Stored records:
####
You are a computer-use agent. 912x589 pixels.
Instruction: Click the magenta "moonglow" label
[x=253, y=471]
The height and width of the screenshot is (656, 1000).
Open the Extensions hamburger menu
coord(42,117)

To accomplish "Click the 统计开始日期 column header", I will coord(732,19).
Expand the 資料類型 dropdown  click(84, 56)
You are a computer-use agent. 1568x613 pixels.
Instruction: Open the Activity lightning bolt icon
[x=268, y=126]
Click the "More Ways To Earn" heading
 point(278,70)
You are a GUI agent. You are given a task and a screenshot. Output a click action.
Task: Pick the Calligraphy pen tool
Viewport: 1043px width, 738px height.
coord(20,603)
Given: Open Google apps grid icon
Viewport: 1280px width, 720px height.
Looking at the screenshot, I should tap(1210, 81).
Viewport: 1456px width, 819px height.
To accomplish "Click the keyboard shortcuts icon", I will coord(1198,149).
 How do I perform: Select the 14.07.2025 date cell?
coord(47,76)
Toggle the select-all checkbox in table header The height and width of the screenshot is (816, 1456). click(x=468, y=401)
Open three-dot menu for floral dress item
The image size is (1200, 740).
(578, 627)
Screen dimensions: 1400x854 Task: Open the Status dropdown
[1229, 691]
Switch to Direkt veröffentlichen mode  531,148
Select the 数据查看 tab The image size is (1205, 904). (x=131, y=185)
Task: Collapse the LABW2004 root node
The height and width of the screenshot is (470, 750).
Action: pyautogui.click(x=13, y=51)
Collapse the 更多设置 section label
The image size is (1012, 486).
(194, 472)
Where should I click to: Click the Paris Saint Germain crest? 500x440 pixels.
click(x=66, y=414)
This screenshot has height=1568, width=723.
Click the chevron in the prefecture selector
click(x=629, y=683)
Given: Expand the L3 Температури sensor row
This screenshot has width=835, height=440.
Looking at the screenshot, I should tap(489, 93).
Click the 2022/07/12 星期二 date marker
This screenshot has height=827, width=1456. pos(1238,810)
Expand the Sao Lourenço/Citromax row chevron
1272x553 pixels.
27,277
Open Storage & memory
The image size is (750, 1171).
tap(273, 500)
####
Please state the number of lines above that hold the string "will", with nothing else added.

◆ Answer box: 2